Super breakthrough for Los Alamos lab

Los Alamos lab researchers have manufactured a new substance that conducts huge amounts of electricity without resistance -- a potential benefit in the development of a wide range of products from medical diagnosis devices, new motors, and high-speed trains.

"We have hit a new milestone in superconductivity," said Dean Peterson, director of the lab's Superconductivity Technology Center. "I think we're on our way to a product that has great commercial value."

The breakthrough was described by Los Alamos researcher Steve Foltyn at the Materials Research Society meeting in San Francisco. It attracted worldwide media attention and accolades from the scientific community.
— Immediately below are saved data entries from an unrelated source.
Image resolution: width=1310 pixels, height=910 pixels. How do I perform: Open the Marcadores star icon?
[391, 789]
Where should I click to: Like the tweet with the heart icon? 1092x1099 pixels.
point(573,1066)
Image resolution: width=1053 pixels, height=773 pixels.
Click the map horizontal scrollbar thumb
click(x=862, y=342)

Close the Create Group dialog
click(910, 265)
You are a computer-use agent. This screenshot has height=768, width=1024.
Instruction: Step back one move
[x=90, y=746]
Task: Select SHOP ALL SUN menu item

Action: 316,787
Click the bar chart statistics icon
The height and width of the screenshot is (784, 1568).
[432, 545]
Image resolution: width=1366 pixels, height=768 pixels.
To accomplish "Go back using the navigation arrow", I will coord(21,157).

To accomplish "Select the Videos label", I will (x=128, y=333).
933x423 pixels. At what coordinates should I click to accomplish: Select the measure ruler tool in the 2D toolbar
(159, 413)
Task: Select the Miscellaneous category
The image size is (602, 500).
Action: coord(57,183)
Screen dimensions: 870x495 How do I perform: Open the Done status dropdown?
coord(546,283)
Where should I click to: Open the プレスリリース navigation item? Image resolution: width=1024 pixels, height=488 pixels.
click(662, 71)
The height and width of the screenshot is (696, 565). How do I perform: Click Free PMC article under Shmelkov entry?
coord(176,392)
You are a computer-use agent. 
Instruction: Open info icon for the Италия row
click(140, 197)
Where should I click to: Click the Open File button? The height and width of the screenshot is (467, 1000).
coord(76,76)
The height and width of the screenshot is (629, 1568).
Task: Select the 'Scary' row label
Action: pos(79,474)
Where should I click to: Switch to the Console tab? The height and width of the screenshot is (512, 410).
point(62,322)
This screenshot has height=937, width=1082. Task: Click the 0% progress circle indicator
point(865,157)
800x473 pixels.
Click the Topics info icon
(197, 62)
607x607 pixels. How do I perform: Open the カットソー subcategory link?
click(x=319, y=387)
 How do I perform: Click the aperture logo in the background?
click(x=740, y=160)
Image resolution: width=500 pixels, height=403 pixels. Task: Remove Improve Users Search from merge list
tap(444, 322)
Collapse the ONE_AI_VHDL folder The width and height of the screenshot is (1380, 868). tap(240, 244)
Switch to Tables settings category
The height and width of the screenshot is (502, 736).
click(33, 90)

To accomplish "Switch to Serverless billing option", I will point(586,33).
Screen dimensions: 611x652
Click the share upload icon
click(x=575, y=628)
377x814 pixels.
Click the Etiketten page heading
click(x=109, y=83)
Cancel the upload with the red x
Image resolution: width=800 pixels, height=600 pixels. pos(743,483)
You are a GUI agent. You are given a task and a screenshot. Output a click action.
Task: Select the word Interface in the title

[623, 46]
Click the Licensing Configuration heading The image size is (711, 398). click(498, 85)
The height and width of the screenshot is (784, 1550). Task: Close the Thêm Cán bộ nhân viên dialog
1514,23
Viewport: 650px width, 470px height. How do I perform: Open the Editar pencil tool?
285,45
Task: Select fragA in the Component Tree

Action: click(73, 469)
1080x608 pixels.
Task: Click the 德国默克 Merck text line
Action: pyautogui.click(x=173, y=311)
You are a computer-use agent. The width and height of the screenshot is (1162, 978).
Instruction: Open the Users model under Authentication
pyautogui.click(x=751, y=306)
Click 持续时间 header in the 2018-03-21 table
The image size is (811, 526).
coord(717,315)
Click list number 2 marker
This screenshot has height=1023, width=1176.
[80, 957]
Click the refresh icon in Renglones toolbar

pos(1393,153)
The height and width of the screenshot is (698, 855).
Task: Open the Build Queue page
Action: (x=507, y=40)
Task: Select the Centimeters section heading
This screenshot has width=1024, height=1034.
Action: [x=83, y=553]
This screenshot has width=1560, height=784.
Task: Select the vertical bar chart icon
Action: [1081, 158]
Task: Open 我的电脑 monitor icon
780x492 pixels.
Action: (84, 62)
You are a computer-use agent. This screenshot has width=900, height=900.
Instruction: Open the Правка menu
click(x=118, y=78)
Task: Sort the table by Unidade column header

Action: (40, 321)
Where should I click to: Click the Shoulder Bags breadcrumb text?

Society President Julia Phillips, a researcher at AT&T Bell Laboratories, said the performance of the Los Alamos material meets goals that had been the "holy grail" of the field.

Four from labs win Lawrence awards

Four of eight 1994 recipients of the DOE's prestigious E.O. Lawrence Award are scientists at the Berkeley, Livermore, and Los Alamos labs.

Physicist George Smoot of Berkeley was honored for his discovery of variations in cosmic background radiation; Livermore's E. Michael Campbell and John Lindl, also physicists, shared an award for their contributions to inertial confinement fusion; and Los Alamos chemist Gregory Kubas won the award for his discovery of a new kind of chemical bonding.

In announcing the 1994 awards, Energy Secretary Hazel O'Leary said, "The results of these winners' work clearly demonstrate the contributions that basic and applied research make to our nation -- to our economy, to our health and safety, and to our understanding of the universe around us."

The award honors the memory of UC physicist Ernest Orlando Lawrence.

On the move ....

The Federal Laboratory Consortium honors Livermore scientist Tom McEwan, inventor of the "radar on chip" technology, for excellence in transferring technology to private industry ... Charles W. "Chuck" McDonald moves from the Berkeley lab to the UC Laboratory Administration Office as manager of procurement and property management ... John Immele, director of the Los Alamos lab's Nuclear Weapons Technology Programs, is on a three-month change of station as a science adviser to Vic Reis, assistant secretary for Defense Programs at DOE headquarters in Washington, D.C ... Phillip Schultz is named the Livermore lab's new controller after serving nine months in an acting capacity ... Los Alamos scientist Robert Ecke is appointed a fellow in the American Physical Society ... Ron Kolb, former director of news and public affairs at the UC Office of the President, is the Berkeley lab's new head for communications.